La classe moyenne visée
Si l’idée est de faire en sorte que leurs boissons soient accessibles à tous, les nouveaux producteurs ivoiriens ne cachent pas qu’ils visent surtout une clientèle de classe moyenne, en plein essor ces dernières années et aux habitudes de consommation occidentalisées.
«De nombreux jeunes cadres sont férus de boissons importées qu’ils consomment lors d’afterworks réguliers. Leur proposer une alternative locale de qualité peut se révéler particulièrement lucratif», souligne Aziz Doumbia, qui produit depuis un peu plus d’un an une liqueur de palme aromatisée.
Mais en attendant de conquérir, comme il se doit, le marché ivoirien et de viser l’exportation, tous ces jeunes producteurs sont confrontés à la délicate équation de l’entrepreneuriat en Côte d’Ivoire.

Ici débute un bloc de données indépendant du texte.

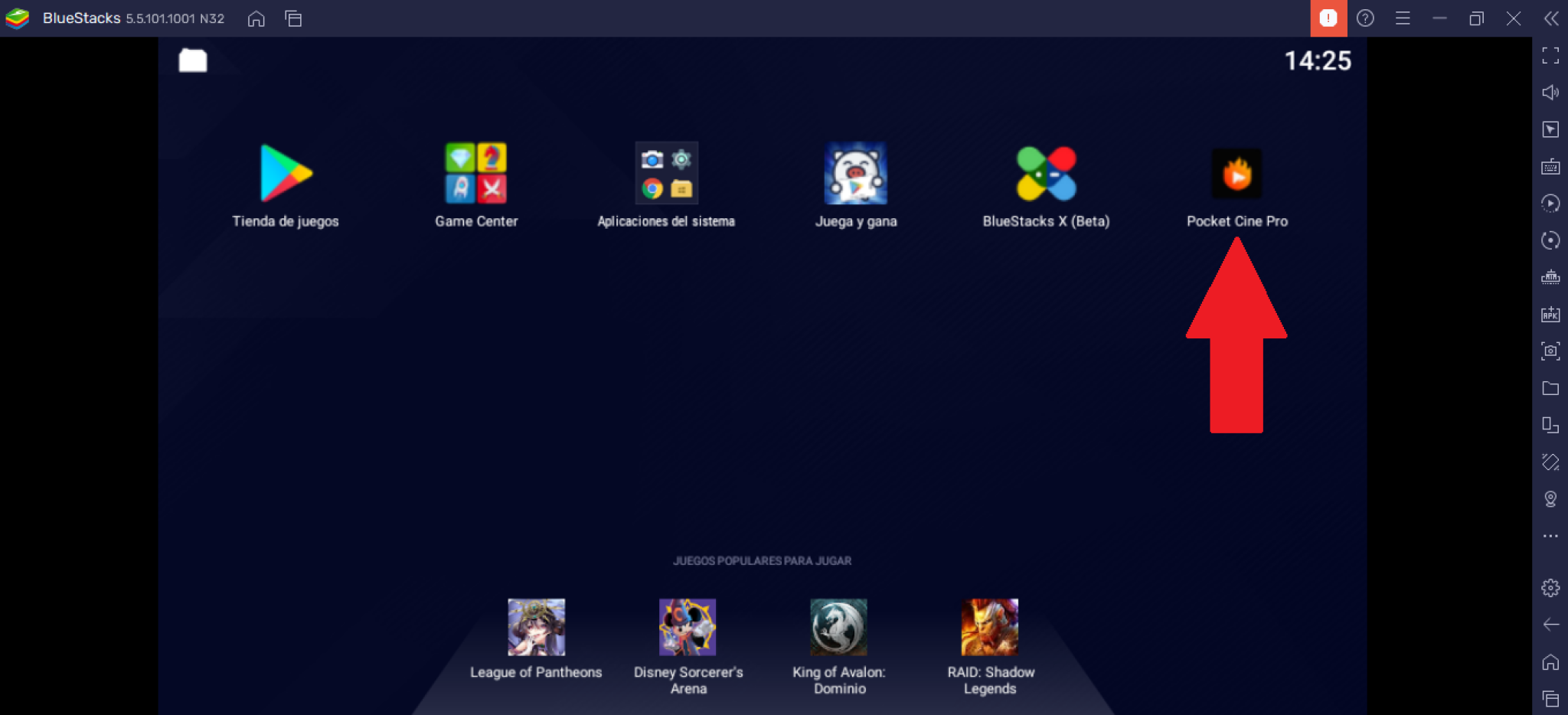The height and width of the screenshot is (715, 1568).
Task: Launch Tienda de juegos (Play Store)
Action: (x=286, y=173)
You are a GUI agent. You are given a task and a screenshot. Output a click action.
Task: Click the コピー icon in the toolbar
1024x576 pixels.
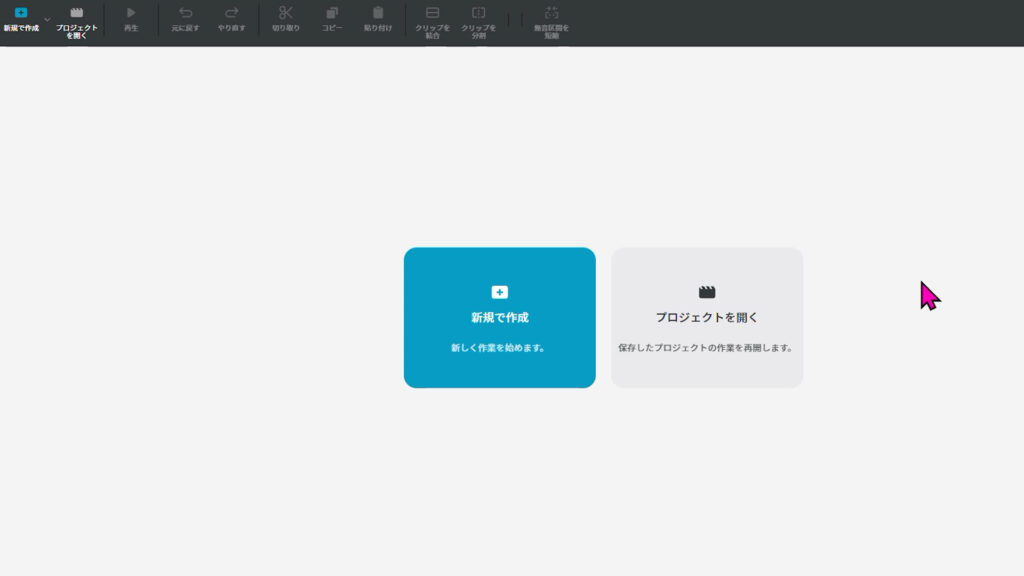point(332,13)
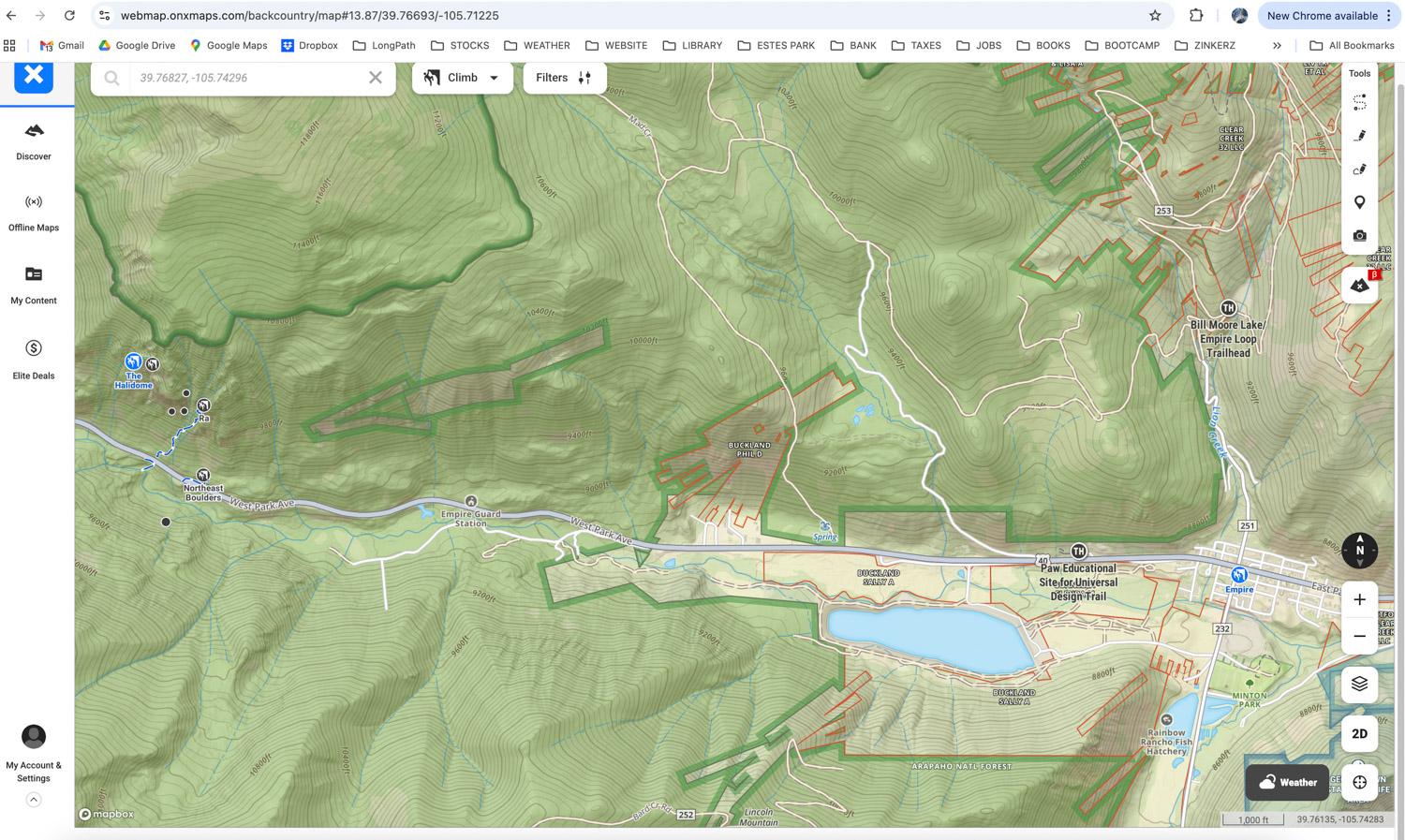Screen dimensions: 1405x840
Task: Open the map layers panel
Action: 1359,684
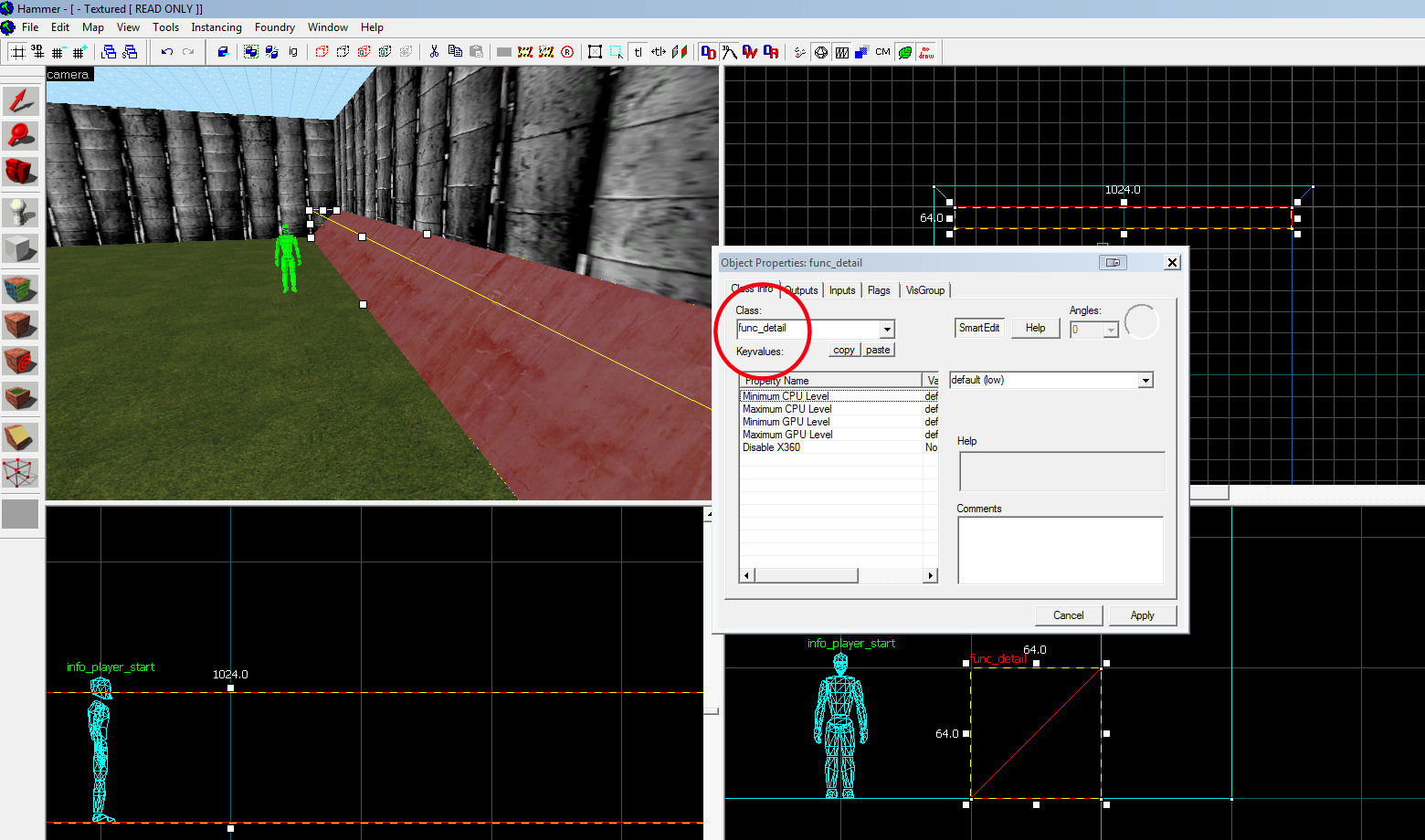Open the Class dropdown showing func_detail
The height and width of the screenshot is (840, 1425).
pyautogui.click(x=886, y=330)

«L’environnement des affaires n’est pas très propice aux jeunes entrepreneurs du pays, dont les sociétés ne sont pas exonérées d’impôt sur une, voire deux ou trois années, comme cela se fait ailleurs», regrette Clovis Djirebo dans une déclaration à Sputnik.
Le promoteur de «Jecompare.ci», la première plate-forme de comparaison des offres bancaires en Côte d’Ivoire, fait allusion aux pesanteurs administratives et légales, de même qu’aux délais de création d’une entreprise qui peuvent prendre jusqu’à plusieurs mois, et qui s’avèrent bien souvent rédhibitoires.